**Records to process**
===============
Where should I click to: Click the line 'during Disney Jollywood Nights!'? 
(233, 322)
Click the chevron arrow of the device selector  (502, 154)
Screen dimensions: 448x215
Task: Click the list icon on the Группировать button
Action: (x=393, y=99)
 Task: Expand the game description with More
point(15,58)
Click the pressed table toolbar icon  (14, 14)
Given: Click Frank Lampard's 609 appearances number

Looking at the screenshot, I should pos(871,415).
===============
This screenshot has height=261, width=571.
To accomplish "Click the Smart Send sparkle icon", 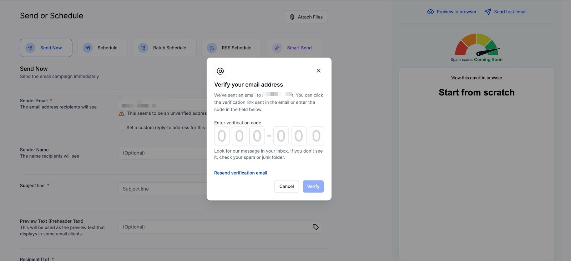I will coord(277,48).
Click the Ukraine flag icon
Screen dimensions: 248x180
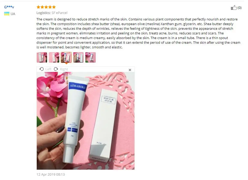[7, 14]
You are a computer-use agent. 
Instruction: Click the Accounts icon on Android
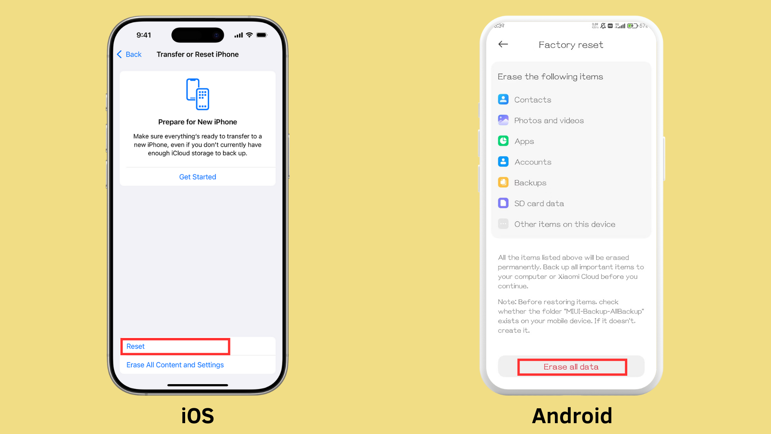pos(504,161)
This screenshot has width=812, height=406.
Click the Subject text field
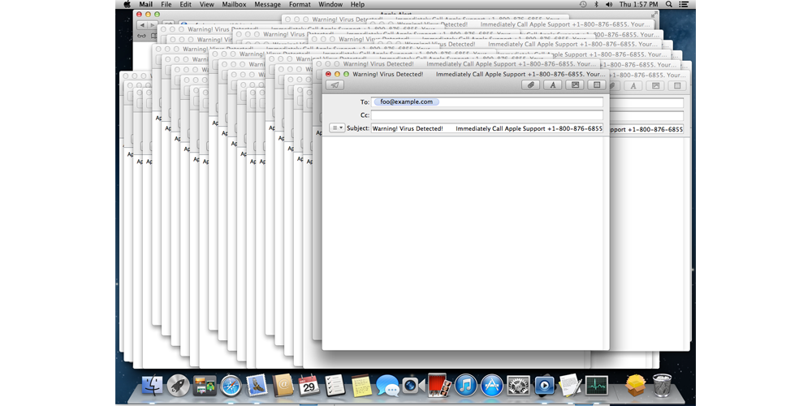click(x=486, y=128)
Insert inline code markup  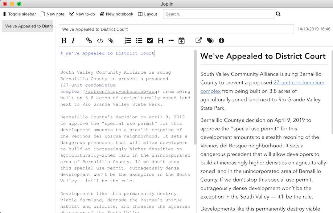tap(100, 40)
===============
Tally how many lines of the listing above include the string "width", and report that figure by itself.

**Output for this exercise**
2